About this exercise: Print exactly the lines below between the line holding "Vineri, 28 august 2026 (184, 704)" and the line holding "[Search for anything] (45, 339)", inclusive, and nothing more.

··········

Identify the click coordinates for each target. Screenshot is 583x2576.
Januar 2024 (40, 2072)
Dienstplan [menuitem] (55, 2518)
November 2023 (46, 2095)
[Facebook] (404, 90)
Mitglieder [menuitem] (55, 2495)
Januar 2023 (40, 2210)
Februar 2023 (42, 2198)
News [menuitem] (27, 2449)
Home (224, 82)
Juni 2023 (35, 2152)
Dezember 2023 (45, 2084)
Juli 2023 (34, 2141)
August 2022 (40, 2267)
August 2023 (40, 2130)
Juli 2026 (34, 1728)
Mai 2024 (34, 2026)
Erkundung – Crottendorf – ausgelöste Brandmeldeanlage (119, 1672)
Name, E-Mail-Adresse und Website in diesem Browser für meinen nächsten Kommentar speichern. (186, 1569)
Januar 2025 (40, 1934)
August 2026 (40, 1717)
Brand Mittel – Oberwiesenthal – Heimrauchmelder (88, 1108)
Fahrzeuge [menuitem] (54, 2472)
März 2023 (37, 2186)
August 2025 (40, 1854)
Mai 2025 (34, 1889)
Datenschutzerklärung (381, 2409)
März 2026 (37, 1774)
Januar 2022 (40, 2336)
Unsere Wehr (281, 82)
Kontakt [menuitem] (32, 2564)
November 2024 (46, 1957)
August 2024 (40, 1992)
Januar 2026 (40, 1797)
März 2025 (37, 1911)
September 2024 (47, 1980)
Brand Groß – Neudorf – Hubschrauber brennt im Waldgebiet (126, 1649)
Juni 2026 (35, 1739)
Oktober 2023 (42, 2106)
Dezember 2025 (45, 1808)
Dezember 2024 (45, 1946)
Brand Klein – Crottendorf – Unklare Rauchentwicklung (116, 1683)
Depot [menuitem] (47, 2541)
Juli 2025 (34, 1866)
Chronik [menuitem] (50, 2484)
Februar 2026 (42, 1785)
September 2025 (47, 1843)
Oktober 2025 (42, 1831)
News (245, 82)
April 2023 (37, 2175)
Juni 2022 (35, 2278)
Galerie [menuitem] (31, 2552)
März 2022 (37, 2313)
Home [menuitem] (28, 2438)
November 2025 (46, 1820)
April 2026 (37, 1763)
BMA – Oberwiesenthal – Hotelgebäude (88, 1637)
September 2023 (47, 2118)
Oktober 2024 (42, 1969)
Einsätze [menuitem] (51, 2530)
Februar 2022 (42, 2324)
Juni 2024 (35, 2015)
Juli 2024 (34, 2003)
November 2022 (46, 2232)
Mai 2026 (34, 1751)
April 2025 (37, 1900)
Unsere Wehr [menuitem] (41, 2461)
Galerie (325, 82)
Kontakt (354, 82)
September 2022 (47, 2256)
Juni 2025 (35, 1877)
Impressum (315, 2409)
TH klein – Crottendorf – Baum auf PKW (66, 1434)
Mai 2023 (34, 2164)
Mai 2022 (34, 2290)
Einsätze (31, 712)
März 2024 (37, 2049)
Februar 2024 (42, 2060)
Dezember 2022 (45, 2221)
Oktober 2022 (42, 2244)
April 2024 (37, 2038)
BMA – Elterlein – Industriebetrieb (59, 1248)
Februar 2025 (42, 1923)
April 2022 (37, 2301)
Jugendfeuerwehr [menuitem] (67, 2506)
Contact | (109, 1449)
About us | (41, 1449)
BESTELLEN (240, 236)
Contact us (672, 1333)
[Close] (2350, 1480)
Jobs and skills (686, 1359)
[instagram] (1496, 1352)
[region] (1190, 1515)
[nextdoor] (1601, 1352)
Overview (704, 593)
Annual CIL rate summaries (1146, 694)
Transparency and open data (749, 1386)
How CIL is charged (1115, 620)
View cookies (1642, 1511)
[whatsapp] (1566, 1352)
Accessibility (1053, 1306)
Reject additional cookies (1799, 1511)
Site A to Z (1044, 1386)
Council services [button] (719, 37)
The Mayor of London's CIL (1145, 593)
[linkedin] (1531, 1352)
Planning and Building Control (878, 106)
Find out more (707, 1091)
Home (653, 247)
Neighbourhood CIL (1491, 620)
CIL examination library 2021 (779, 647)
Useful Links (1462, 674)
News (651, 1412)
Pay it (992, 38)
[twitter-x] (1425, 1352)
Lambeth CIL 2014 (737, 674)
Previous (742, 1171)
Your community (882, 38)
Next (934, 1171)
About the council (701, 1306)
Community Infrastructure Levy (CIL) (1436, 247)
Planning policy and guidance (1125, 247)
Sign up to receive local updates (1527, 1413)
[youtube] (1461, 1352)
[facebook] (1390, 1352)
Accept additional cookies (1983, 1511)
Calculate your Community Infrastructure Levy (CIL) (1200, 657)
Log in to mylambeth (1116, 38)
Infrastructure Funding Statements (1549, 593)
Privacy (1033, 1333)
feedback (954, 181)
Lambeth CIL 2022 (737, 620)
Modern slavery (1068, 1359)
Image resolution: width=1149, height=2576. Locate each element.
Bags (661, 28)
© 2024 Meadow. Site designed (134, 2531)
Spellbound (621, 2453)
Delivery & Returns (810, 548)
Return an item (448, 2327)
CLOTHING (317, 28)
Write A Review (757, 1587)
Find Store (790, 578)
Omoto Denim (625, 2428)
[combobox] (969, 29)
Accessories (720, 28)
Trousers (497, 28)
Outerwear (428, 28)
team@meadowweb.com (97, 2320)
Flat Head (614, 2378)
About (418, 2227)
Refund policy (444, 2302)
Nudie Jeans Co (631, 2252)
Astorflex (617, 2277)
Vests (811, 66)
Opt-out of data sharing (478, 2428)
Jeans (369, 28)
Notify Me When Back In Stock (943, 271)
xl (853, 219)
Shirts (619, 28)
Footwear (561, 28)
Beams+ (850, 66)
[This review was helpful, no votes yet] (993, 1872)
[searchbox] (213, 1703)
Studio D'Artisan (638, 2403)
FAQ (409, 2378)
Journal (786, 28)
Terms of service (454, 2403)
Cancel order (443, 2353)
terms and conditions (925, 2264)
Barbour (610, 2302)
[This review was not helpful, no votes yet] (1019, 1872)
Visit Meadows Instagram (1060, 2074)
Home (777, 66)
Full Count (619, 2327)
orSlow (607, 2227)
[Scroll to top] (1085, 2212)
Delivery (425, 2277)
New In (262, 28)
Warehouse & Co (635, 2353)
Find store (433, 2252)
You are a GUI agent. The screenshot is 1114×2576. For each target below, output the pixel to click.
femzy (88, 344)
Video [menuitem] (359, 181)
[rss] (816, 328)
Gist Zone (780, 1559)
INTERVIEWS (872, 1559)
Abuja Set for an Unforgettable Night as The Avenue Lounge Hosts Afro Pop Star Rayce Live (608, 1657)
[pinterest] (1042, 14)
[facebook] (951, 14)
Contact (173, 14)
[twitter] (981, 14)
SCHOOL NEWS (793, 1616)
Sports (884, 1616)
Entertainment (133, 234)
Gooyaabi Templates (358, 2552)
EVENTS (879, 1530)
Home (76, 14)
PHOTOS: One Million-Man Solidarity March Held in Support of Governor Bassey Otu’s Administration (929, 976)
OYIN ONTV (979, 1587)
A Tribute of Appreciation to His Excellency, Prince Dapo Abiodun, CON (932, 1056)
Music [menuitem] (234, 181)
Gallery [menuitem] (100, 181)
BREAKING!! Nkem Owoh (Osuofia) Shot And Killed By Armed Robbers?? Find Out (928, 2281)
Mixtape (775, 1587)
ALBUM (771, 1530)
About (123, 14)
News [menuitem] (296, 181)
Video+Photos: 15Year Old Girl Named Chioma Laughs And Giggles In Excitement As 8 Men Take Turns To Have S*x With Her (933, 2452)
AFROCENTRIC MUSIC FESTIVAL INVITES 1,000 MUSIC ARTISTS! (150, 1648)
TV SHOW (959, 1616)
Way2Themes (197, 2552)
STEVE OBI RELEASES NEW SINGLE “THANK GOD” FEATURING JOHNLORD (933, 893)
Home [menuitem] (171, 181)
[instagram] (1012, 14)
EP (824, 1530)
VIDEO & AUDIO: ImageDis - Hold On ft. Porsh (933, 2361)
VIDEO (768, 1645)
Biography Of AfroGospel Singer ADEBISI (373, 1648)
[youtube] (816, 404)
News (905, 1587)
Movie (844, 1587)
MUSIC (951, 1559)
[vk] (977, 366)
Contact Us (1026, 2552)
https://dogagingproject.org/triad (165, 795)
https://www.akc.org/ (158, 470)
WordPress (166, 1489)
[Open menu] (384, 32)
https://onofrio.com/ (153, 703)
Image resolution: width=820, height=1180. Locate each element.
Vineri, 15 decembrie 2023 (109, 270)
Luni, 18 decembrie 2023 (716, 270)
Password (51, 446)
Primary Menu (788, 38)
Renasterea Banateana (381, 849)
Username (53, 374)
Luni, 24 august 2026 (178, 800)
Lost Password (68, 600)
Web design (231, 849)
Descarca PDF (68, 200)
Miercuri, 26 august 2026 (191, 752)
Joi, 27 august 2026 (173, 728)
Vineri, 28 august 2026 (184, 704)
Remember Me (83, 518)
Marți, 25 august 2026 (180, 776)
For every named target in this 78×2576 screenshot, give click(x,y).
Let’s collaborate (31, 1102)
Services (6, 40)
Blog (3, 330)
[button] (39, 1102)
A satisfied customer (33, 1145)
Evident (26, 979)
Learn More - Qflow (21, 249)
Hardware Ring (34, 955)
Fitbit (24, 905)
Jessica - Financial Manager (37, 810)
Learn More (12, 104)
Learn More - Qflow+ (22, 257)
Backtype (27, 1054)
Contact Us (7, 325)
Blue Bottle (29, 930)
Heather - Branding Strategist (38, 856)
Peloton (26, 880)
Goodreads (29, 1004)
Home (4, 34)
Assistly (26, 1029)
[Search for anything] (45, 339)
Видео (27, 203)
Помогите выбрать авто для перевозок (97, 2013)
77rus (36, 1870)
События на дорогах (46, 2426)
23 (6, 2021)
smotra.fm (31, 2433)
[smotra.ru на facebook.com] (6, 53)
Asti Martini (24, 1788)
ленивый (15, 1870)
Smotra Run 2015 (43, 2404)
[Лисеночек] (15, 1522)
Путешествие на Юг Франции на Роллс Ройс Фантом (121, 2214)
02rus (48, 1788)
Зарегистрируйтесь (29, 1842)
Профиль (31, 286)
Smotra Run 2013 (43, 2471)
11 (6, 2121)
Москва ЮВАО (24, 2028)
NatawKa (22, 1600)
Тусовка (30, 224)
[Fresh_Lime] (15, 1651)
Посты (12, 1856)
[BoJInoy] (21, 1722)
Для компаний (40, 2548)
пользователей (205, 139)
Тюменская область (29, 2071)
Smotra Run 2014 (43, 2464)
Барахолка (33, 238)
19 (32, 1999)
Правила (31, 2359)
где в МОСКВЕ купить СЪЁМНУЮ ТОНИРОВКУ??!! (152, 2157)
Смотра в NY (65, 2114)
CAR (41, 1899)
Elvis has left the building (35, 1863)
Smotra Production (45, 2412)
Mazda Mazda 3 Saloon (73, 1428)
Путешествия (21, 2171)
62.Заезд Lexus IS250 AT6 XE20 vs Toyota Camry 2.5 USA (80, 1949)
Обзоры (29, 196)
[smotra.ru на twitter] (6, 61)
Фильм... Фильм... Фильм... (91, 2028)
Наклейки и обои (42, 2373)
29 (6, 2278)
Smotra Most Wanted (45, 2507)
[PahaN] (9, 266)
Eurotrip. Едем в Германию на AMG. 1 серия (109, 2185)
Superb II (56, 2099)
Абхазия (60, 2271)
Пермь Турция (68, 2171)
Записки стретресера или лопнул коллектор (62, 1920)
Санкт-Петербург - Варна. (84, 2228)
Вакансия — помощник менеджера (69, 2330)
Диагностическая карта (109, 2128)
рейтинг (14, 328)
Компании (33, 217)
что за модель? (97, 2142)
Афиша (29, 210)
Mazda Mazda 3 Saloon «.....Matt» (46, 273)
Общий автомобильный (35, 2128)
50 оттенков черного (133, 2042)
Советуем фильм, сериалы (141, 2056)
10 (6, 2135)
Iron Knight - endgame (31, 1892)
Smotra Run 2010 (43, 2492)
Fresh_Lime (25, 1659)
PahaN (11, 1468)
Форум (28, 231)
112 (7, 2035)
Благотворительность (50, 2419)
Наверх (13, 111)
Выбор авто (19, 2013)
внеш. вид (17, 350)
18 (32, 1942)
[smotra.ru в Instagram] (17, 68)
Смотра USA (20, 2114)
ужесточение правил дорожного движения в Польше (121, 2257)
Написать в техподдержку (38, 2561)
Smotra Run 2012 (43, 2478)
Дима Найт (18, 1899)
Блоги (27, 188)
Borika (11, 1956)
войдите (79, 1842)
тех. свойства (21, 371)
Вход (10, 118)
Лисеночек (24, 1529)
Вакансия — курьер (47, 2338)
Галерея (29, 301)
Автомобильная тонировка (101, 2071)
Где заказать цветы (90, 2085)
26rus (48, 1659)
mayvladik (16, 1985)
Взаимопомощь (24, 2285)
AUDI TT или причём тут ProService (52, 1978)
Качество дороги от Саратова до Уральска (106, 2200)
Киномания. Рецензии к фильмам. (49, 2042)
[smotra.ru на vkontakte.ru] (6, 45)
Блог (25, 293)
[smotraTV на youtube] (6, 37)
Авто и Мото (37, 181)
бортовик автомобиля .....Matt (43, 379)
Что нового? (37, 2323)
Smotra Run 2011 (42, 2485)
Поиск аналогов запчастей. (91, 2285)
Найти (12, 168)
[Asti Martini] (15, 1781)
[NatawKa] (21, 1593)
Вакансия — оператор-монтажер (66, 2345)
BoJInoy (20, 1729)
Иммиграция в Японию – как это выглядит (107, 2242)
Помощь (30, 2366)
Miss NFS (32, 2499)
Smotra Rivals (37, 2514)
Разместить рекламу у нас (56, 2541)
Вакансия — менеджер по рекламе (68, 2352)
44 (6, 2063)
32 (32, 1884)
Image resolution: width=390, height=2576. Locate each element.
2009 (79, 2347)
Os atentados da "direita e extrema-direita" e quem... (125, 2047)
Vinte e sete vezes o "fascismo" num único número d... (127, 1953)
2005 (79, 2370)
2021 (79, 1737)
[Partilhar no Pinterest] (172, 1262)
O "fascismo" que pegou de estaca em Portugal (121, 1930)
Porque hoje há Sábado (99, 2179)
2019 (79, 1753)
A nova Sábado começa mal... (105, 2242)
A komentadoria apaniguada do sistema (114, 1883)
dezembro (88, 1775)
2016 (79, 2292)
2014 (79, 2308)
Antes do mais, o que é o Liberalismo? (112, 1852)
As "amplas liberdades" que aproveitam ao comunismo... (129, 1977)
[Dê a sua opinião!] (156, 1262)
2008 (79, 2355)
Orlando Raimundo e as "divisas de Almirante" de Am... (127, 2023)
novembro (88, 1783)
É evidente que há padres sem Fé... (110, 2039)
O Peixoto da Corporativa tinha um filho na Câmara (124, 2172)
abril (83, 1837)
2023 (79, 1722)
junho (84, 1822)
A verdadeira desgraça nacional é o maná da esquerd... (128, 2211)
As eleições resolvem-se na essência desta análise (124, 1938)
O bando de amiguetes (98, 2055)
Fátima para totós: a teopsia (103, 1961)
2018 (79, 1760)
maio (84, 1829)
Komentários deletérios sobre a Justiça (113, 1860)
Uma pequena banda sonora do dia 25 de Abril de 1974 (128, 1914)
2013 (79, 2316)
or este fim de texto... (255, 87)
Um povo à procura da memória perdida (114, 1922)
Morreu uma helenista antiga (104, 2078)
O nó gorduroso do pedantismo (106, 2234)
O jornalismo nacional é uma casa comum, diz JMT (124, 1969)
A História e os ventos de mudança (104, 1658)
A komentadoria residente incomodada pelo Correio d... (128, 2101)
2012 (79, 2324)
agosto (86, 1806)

··········

Exercise solution:
Vineri, 28 august 2026 (184, 704)
Remember Me (83, 518)
Marți, 25 august 2026 (180, 776)
For every named target in this 78×2576 screenshot, give click(x,y).
Let’s collaborate (31, 1102)
Services (6, 40)
Blog (3, 330)
[button] (39, 1102)
A satisfied customer (33, 1145)
Evident (26, 979)
Learn More - Qflow (21, 249)
Hardware Ring (34, 955)
Fitbit (24, 905)
Jessica - Financial Manager (37, 810)
Learn More (12, 104)
Learn More - Qflow+ (22, 257)
Backtype (27, 1054)
Contact Us (7, 325)
Blue Bottle (29, 930)
Heather - Branding Strategist (38, 856)
Peloton (26, 880)
Goodreads (29, 1004)
Home (4, 34)
Assistly (26, 1029)
[Search for anything] (45, 339)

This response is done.